Dos hombres de distintas facciones se sintieron amigos. Francisco no se dejó aprisionar ni cegar por una mentalidad de partido, sino que, sin prejuicios, sin medios de poder, sin pretensión de fuerza, sino simplemente de hombre a hombre, llega hasta el Sultán, convencido de que también él, como cualquier hombre, en el fondo buscaba honradamente el camino de la salvación.

Y no discutió ni polemizó con él, sino que presentó simplemente ante él su testimonio cristiano.

En segundo lugar, Francisco se encontró en el campamento de sus hermanos musulmanes con una costumbre religiosa que le impresionó grandemente y que él con gusto habría trasladado al occidente cristiano. Se trata de la llamada a la oración que el muecín proclama de madrugada, al mediodía, por la tarde, en el crepúsculo y a la noche desde el minarete, y que el pueblo entero respeta haciendo su oración con numerosas inclinaciones (salât).

Francisco trató de introducir de modo semejante una especie de llamado a la oración en occidente. Así lo quieren ver los autores cuando él escribe en su carta a los custodios de su orden: “Debéis proclamar y predicar su alabanza a todas las gentes de modo que a cada hora y cuando suenan las campanas, todo el pueblo en toda la tierra tribute siempre alabanzas y acción de gracias al Dios omnipotente.”

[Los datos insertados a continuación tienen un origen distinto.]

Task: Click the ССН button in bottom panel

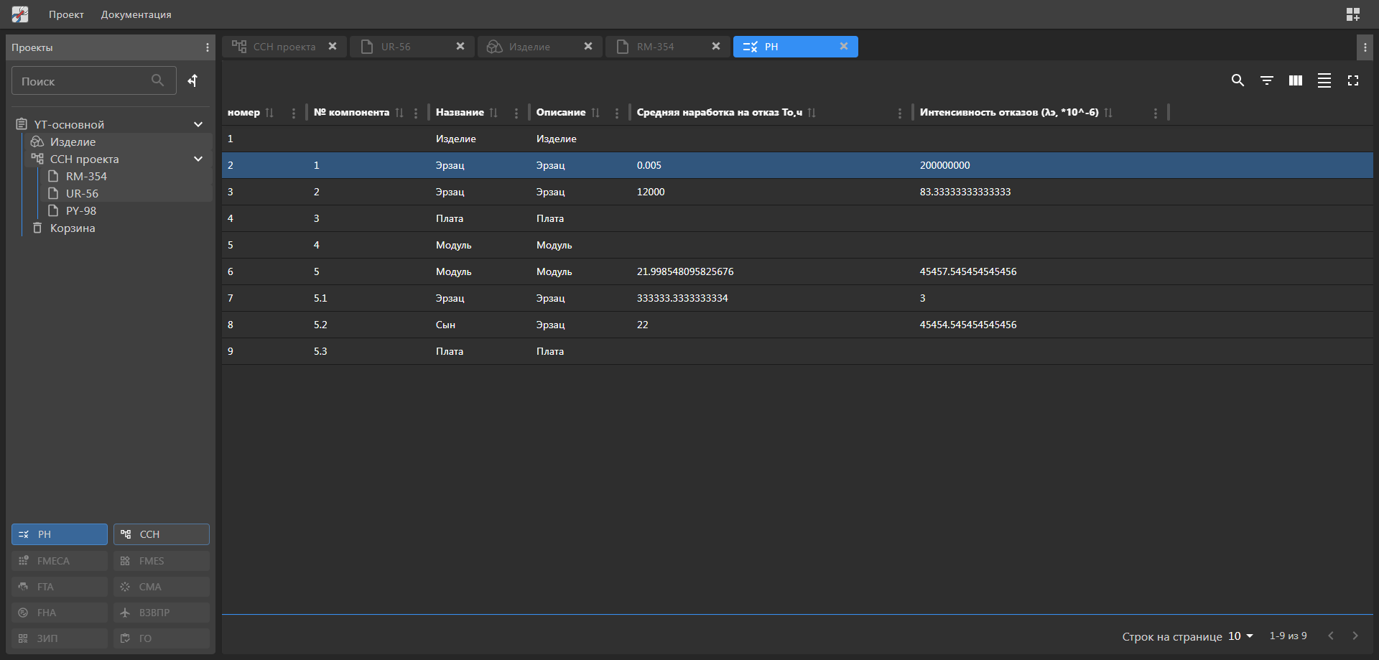Action: 161,534
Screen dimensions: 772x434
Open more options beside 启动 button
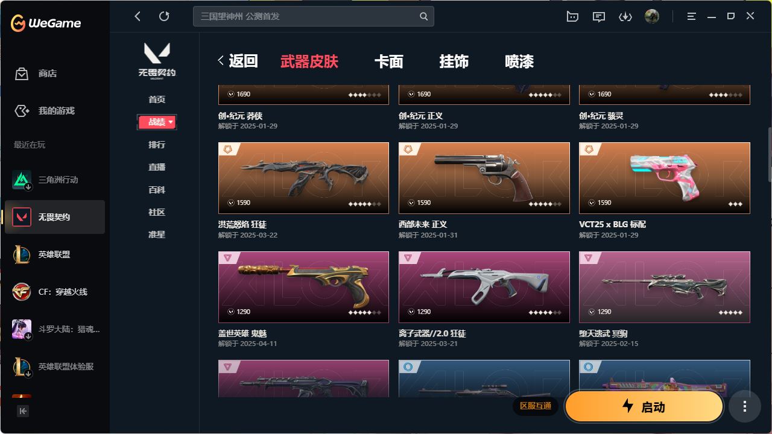click(x=745, y=407)
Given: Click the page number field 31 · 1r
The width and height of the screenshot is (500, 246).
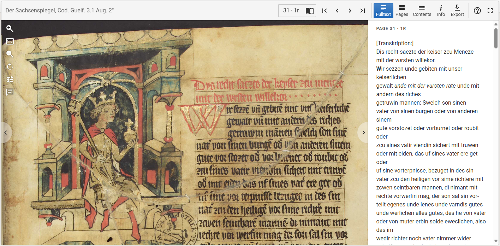Looking at the screenshot, I should pyautogui.click(x=291, y=11).
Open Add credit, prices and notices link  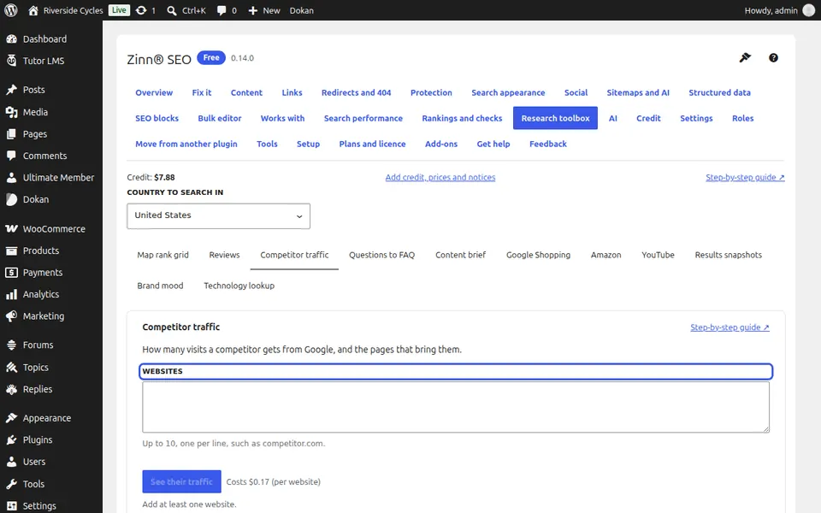[x=440, y=178]
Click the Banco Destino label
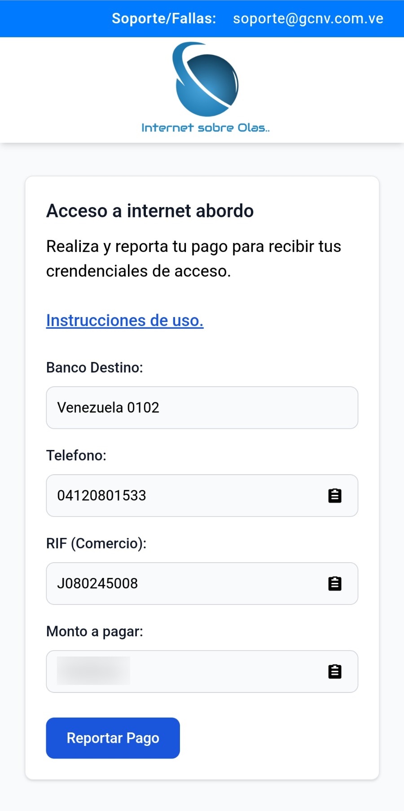404x811 pixels. 95,367
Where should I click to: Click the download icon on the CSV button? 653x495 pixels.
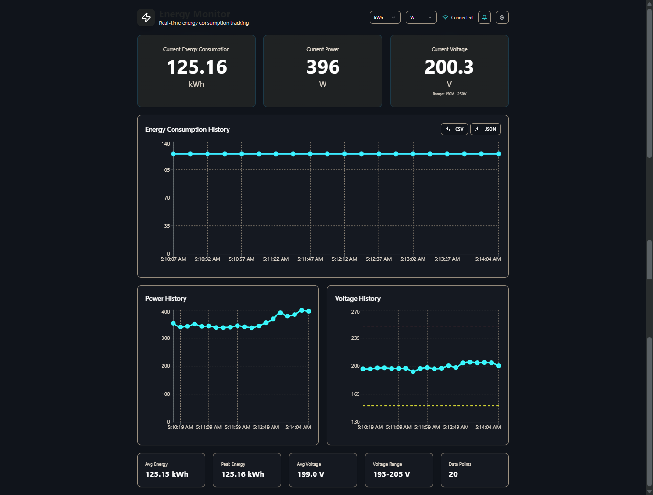(448, 129)
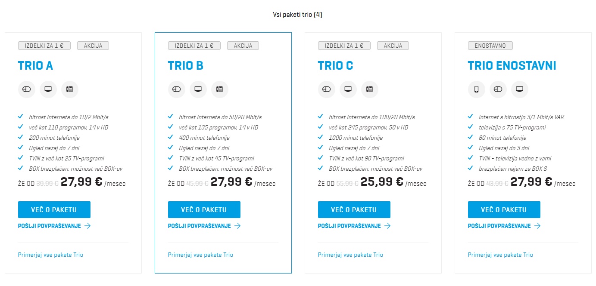The height and width of the screenshot is (286, 596).
Task: Click the mobile phone icon under Trio Enostavni
Action: pyautogui.click(x=477, y=89)
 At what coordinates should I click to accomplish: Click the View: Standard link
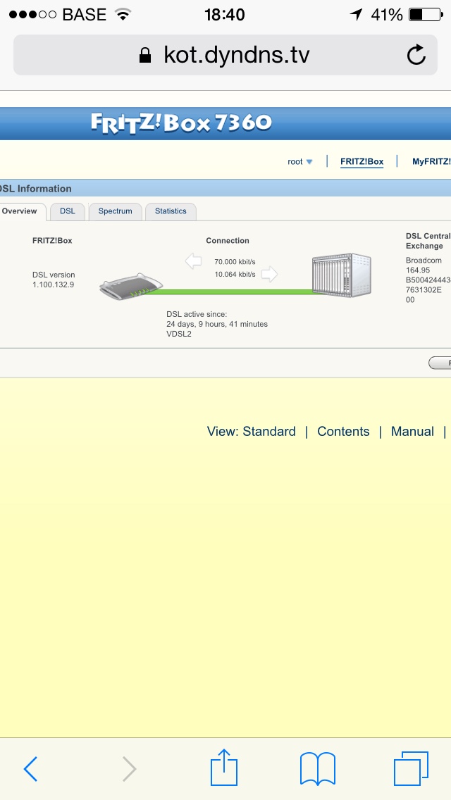coord(251,432)
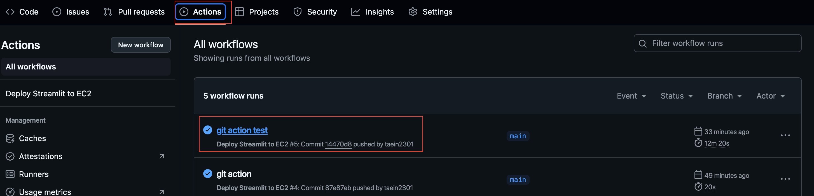This screenshot has height=196, width=814.
Task: Open the Caches management page
Action: click(x=32, y=138)
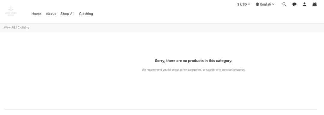Click the store anchor logo
Viewport: 324px width, 115px height.
pos(11,11)

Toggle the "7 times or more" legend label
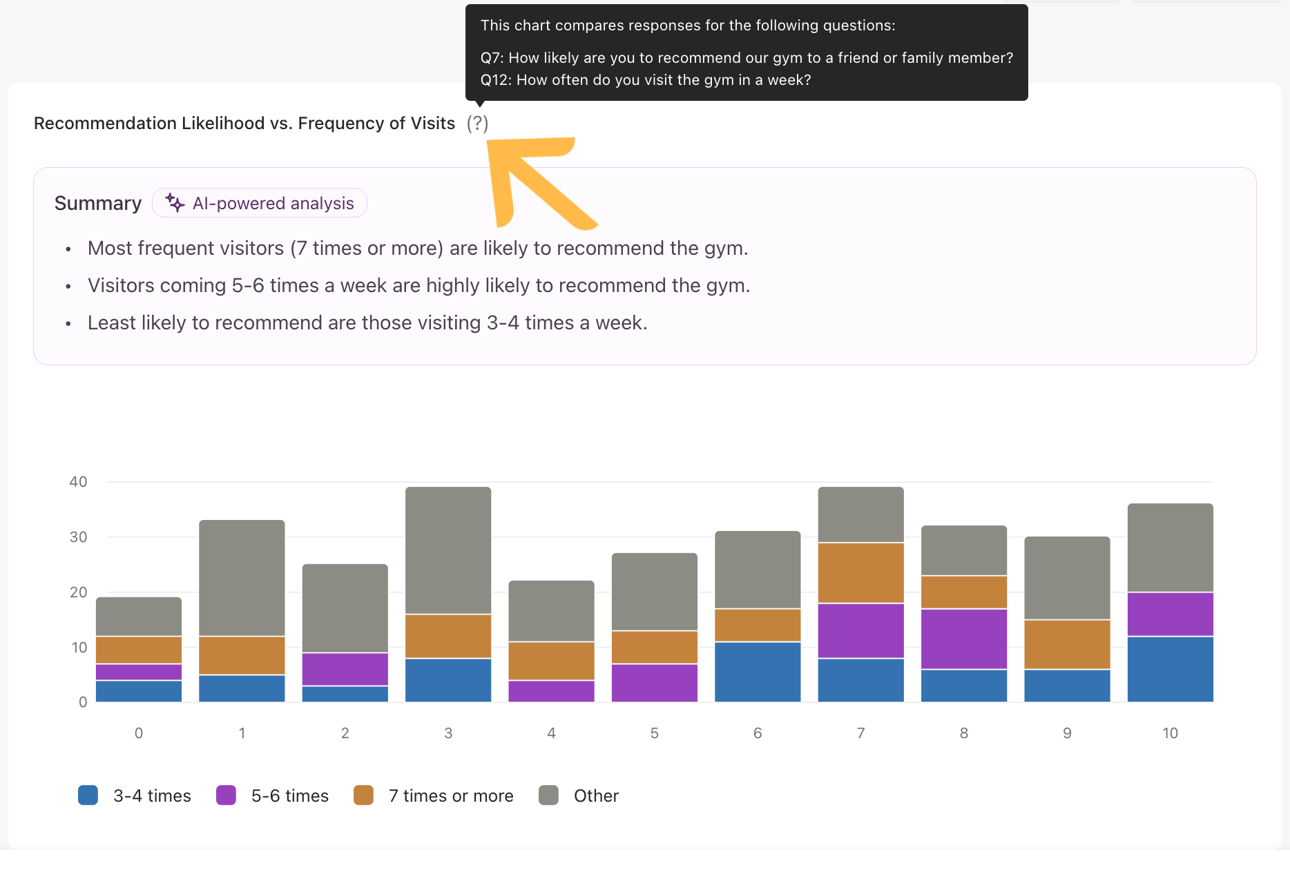tap(450, 796)
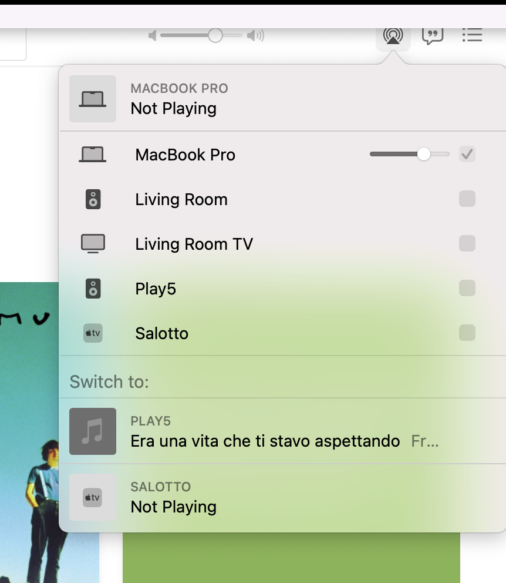
Task: Select the MacBook Pro laptop icon in header
Action: [93, 99]
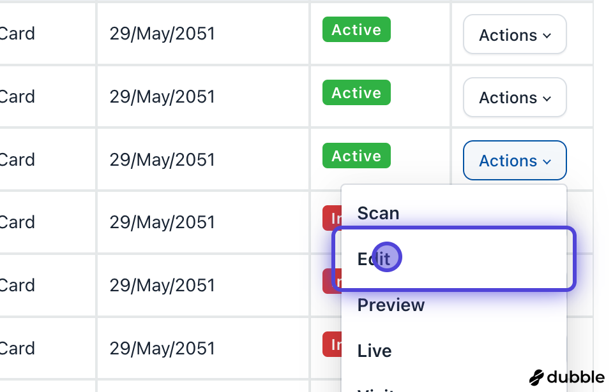
Task: Collapse the open Actions dropdown in the third row
Action: point(515,161)
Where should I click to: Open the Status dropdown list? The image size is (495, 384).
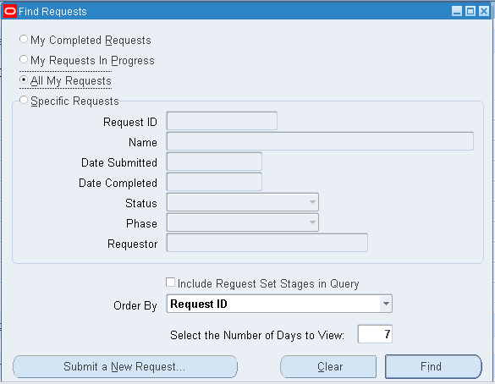(x=312, y=202)
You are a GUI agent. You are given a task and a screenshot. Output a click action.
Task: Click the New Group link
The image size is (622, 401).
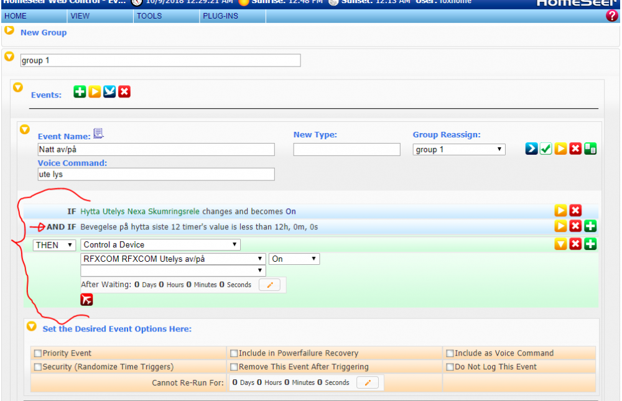pos(44,32)
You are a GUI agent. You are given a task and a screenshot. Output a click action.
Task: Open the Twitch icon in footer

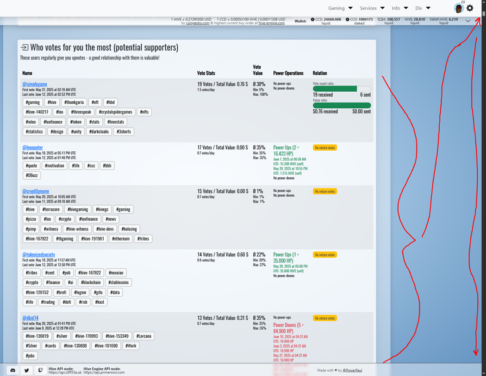click(41, 370)
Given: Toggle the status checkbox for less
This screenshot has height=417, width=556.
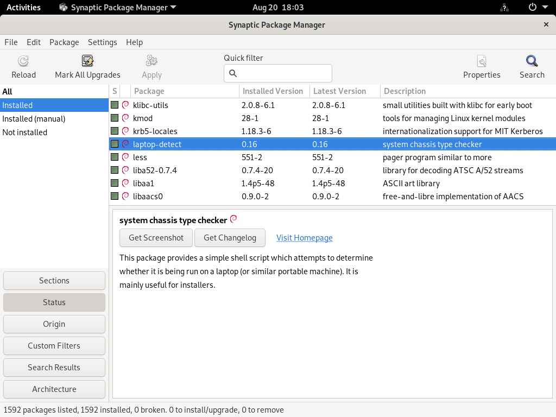Looking at the screenshot, I should (114, 157).
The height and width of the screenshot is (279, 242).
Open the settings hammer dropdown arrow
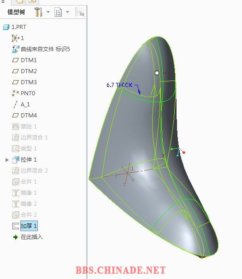[x=48, y=12]
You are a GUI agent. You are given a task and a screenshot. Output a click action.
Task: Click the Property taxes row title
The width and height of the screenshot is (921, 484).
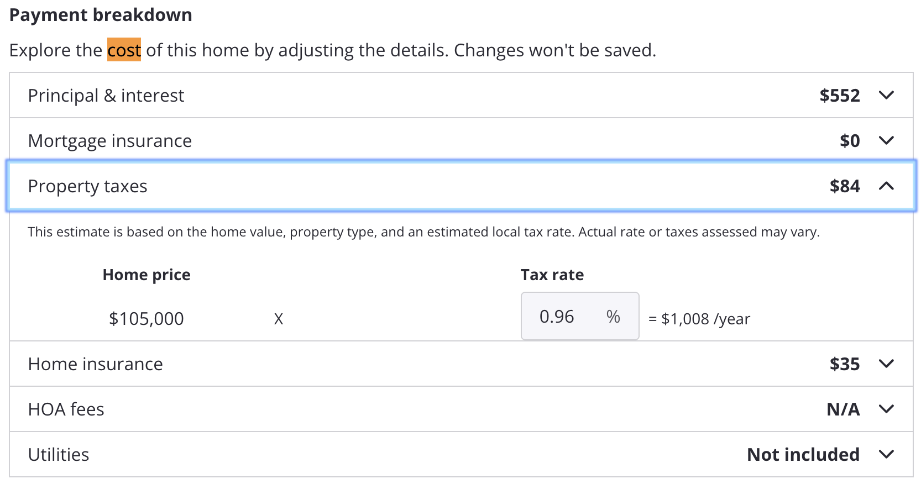(87, 186)
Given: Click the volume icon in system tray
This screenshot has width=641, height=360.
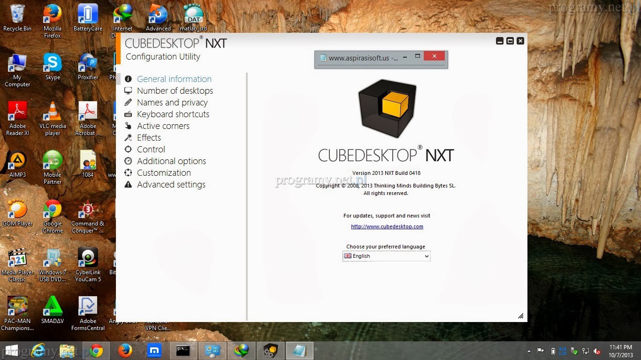Looking at the screenshot, I should pos(597,351).
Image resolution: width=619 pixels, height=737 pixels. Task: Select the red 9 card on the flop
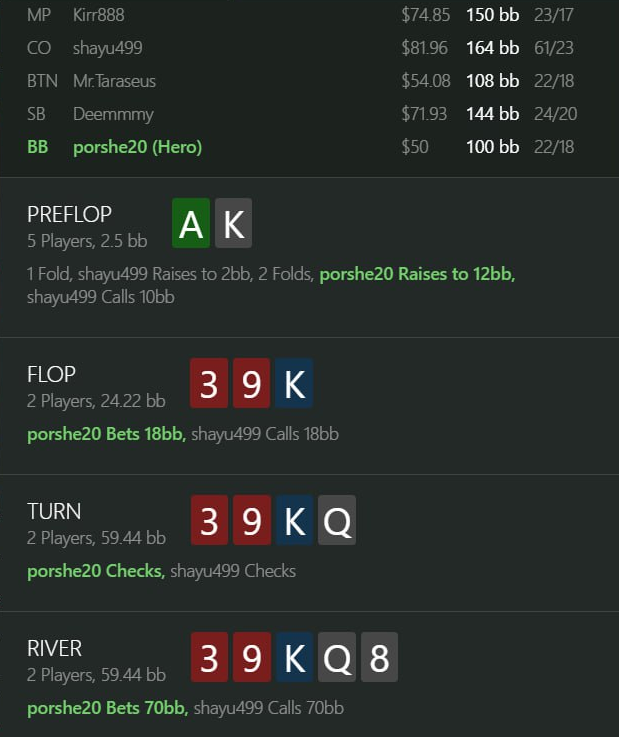pyautogui.click(x=251, y=383)
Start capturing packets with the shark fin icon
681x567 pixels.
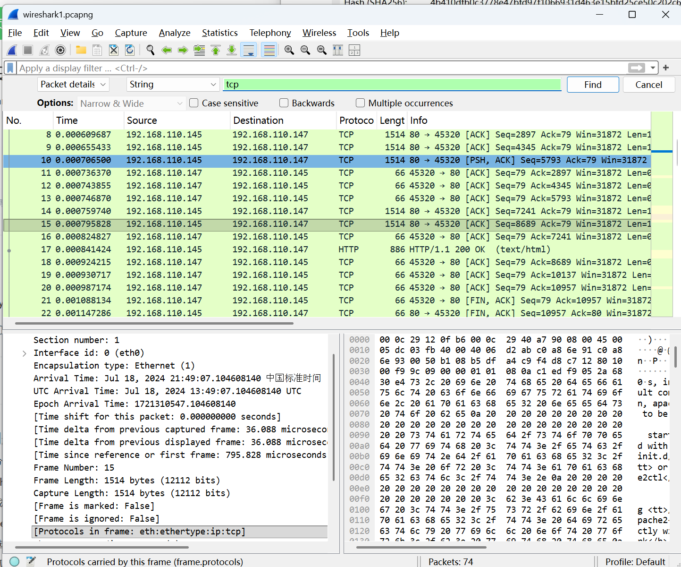(12, 50)
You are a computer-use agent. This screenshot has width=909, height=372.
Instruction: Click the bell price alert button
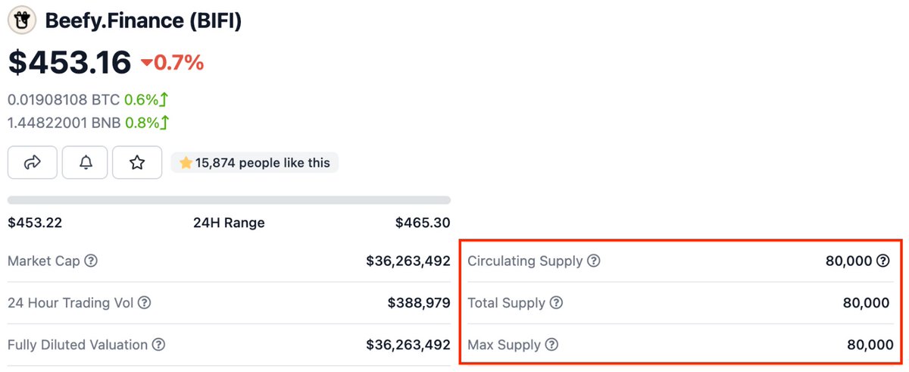click(86, 162)
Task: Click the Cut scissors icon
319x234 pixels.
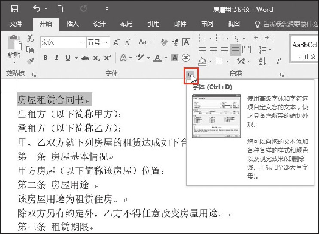Action: click(30, 38)
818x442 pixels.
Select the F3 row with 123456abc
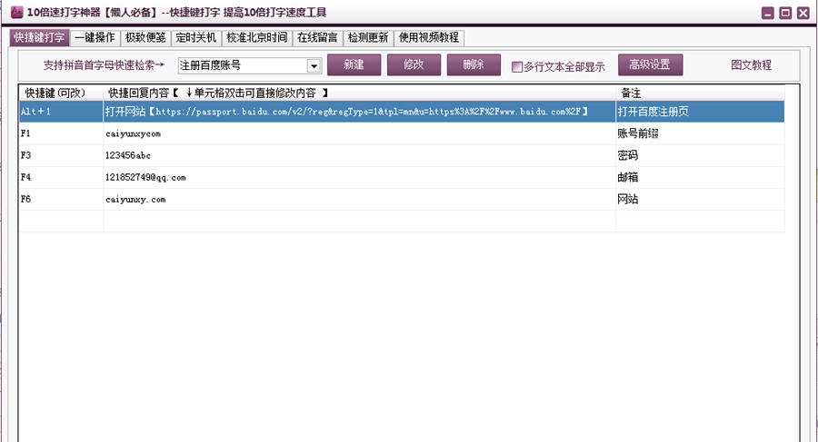point(402,155)
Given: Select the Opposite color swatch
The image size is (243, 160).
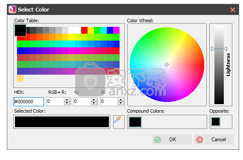Looking at the screenshot, I should pos(216,122).
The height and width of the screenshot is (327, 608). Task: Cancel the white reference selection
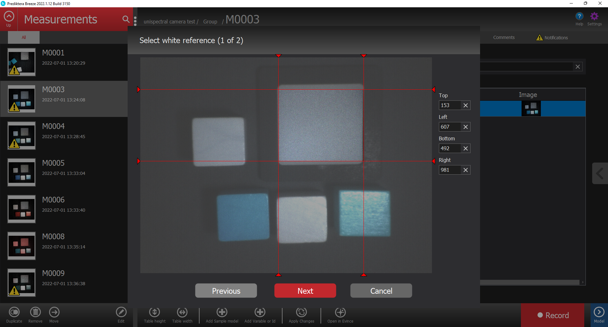pos(381,291)
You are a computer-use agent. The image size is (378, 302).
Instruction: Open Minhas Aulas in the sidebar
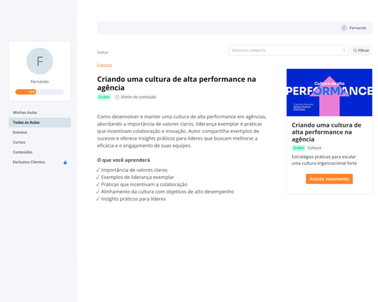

Francisco volvió a Asís con un profundo respeto hacia los “sarracenos” a los que ha conocido como creyentes. Por eso luego dirá: “La misión es escucha y comunicación; es vivir con los otros; es abrir los ojos a la realidad de los “otros”; es creer que el reino de Dios está ya en medio de nosotros, en profundidad, en toda persona, aunque esta no sea cristiana; es estar abiertos y disponibles para la justicia y para la paz; es dar y recibir al mismo tiempo”.